## About this task
Set the records down again, exactly, without their images.

(Material for this exercise Opens)

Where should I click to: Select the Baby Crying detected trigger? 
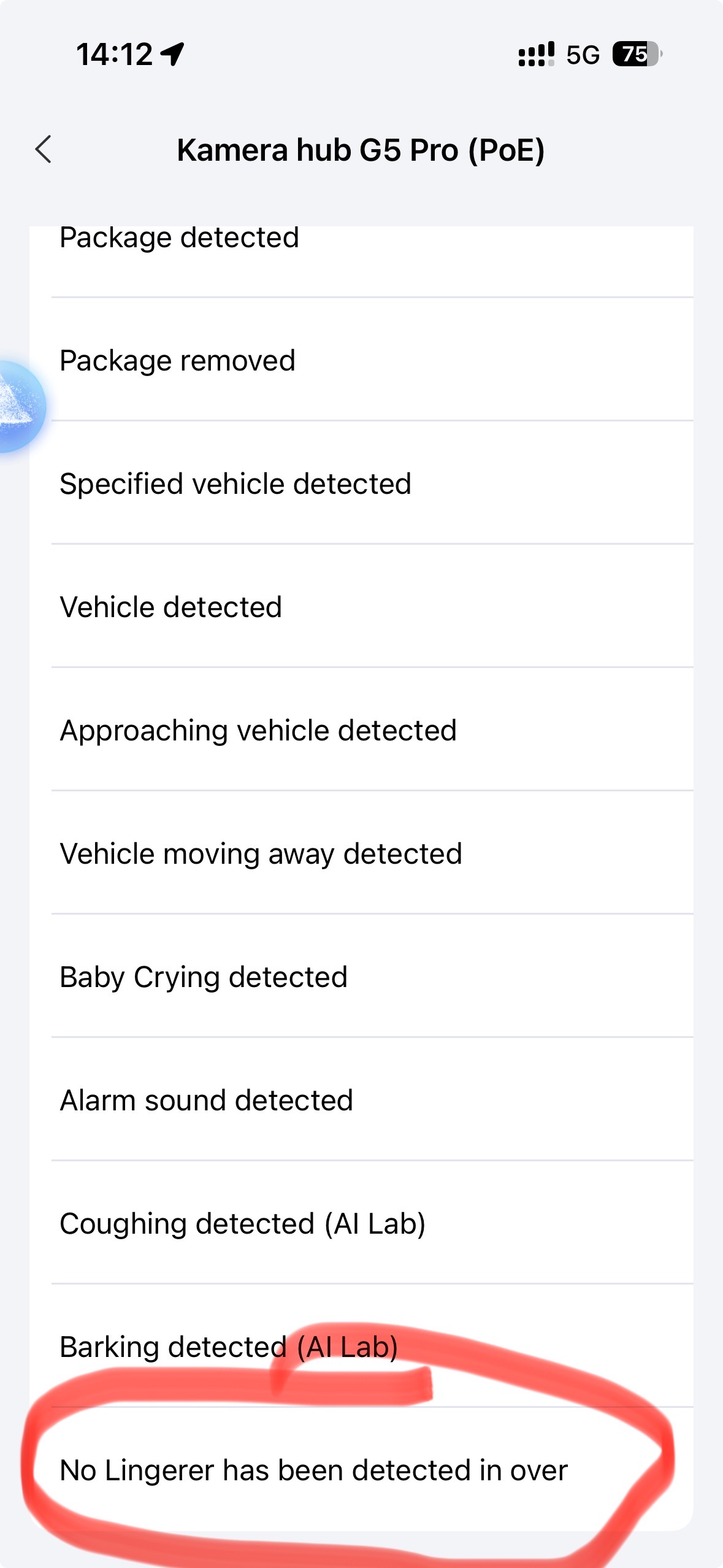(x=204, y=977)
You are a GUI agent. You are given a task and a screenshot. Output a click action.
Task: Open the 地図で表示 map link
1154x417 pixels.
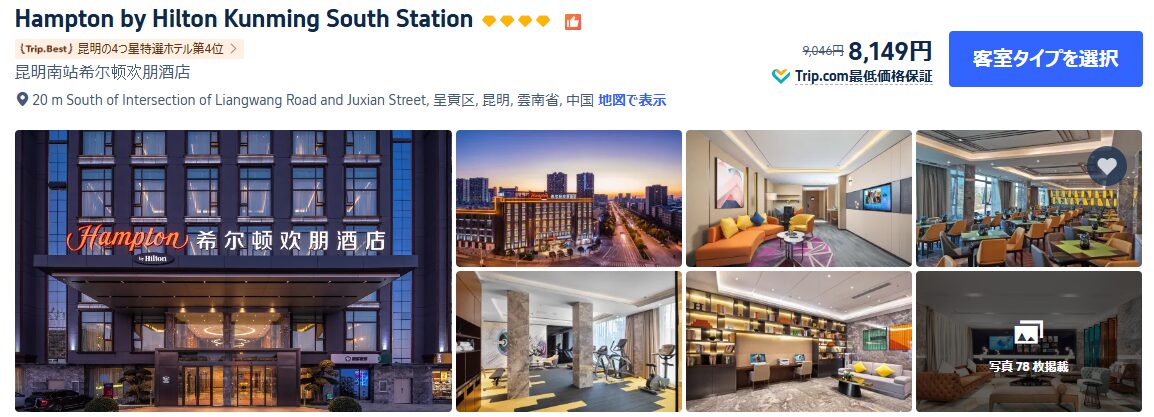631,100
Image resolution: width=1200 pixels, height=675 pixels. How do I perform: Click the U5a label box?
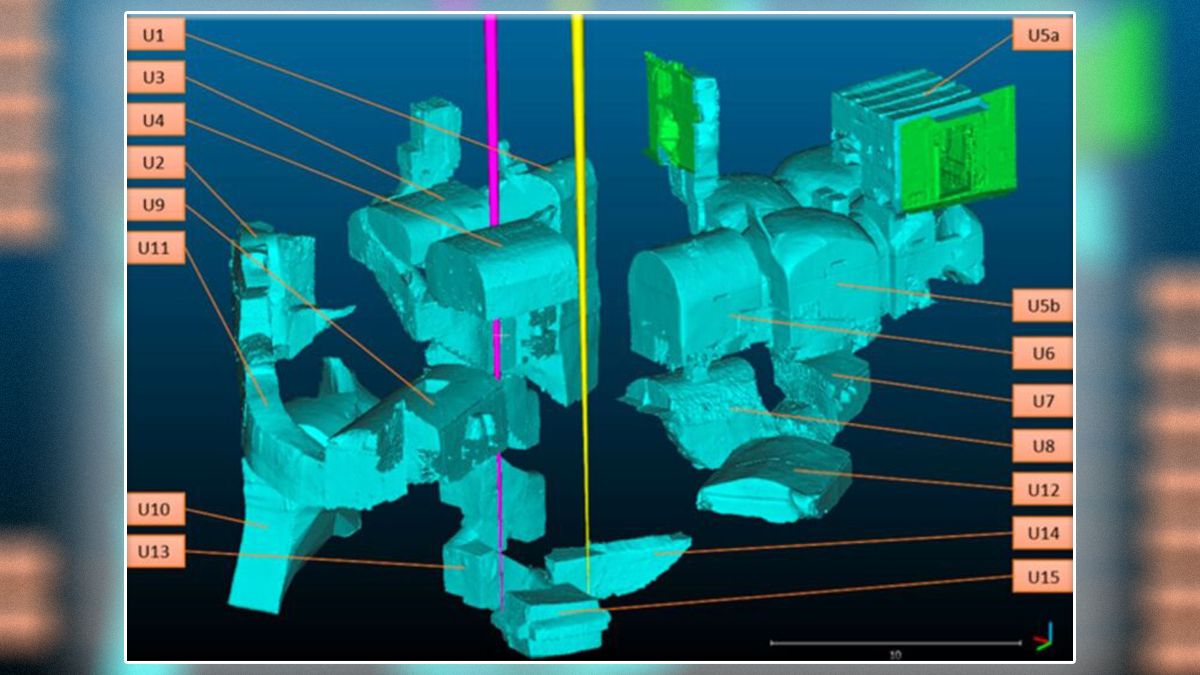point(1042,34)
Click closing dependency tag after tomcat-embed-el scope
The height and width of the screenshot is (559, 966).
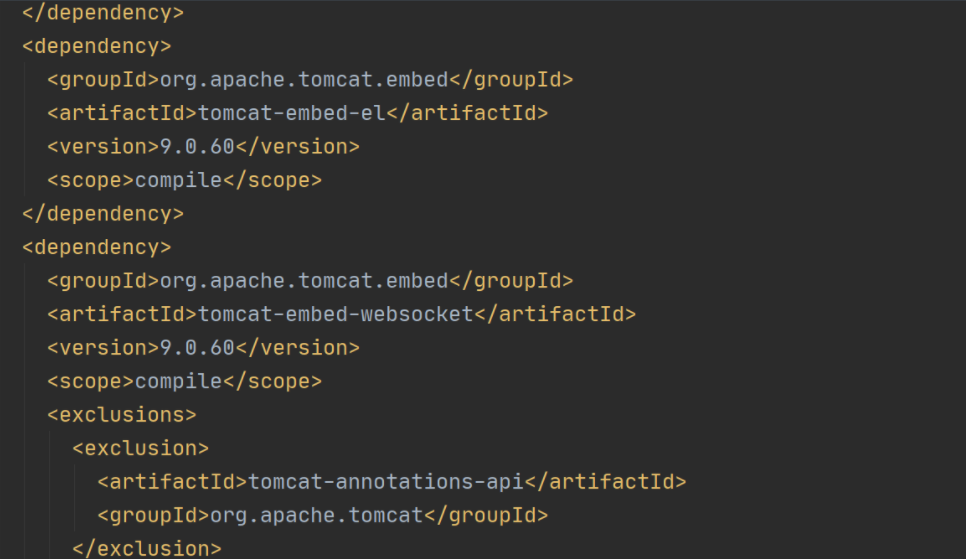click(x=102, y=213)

(Material for this exercise Closes)

## Solved problem
Where should I click to: Select the Baby Crying detected trigger? 
(x=204, y=977)
You are a GUI agent. You are given a task and a screenshot. Output a click action.
Task: Open the 地図で表示 map link
1154x417 pixels.
631,100
Image resolution: width=1200 pixels, height=675 pixels. How do I perform: Click the U5a label box?
point(1042,34)
Click closing dependency tag after tomcat-embed-el scope
The height and width of the screenshot is (559, 966).
click(x=102, y=213)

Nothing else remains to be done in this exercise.